» TEXTAUSSCHNITT
○ ○ ○ ○

»Viele können sich nicht vorstellen, wie es ist, ständig Angst zu haben«

Ein Runder Tisch von Kirchen und Nichtregierungsorganisationen warnt die Politik vor den Folgen flüchtlingsfeindlicher Politik für die Bundesländer

  • Lesedauer: 4 Min.

Die Initiative »Jugendliche ohne Grenzen« hat bereits viele Innenministerkonferenzen begleitet. Was ist das Besondere beim Treffen in Kiel?

○ ○ ○ ○

» AUFGABE 1
Fasse den Textausschnitt in zwei Sätzen zusammen.
» AUFGABE 2
Welche Zusammenkünfte und Gesprächsrunden erwähnt der Textausschnitt? Zähle sie alle auf.
» AUFGABE 3
Wovor warnt der Runde Tisch die Politik laut dem Textausschnitt?

» BEREITGESTELLTE DATEN
○ ○ ○ ○

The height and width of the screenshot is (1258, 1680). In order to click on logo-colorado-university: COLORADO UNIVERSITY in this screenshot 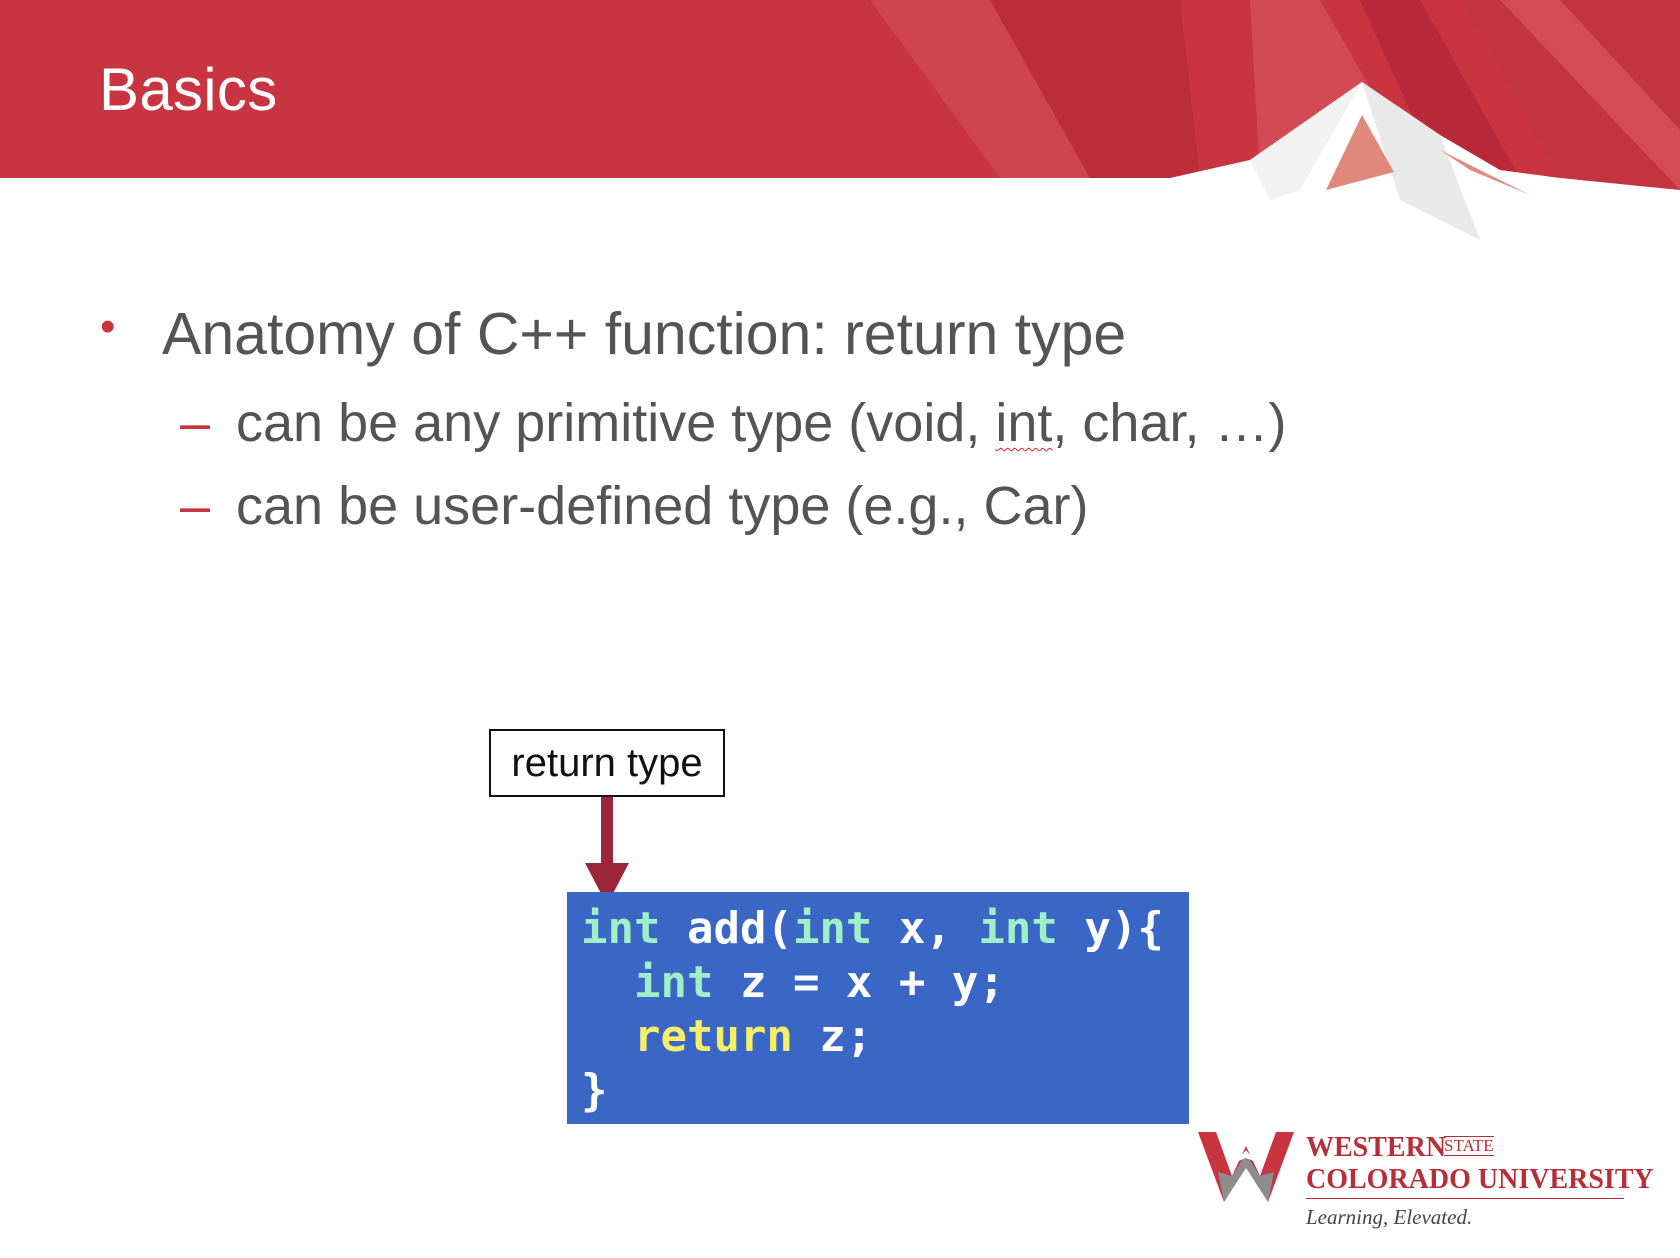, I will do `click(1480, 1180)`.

○ ○ ○ ○

» DEINE ANTWORT 1
Ein Runder Tisch von Kirchen und Nichtregierungsorganisationen warnt die Politik vor den Folgen flüchtlingsfeindlicher Politik für die Bundesländer. Die Initiative »Jugendliche ohne Grenzen«, die schon viele Innenministerkonferenzen begleitet hat, wird gefragt, was das Besondere am Treffen in Kiel ist.

» DEINE ANTWORT 2
- der Runde Tisch von Kirchen und Nichtregierungsorganisationen
- die Innenministerkonferenzen
- das Treffen in Kiel

» DEINE ANTWORT 3
Vor den Folgen flüchtlingsfeindlicher Politik für die Bundesländer.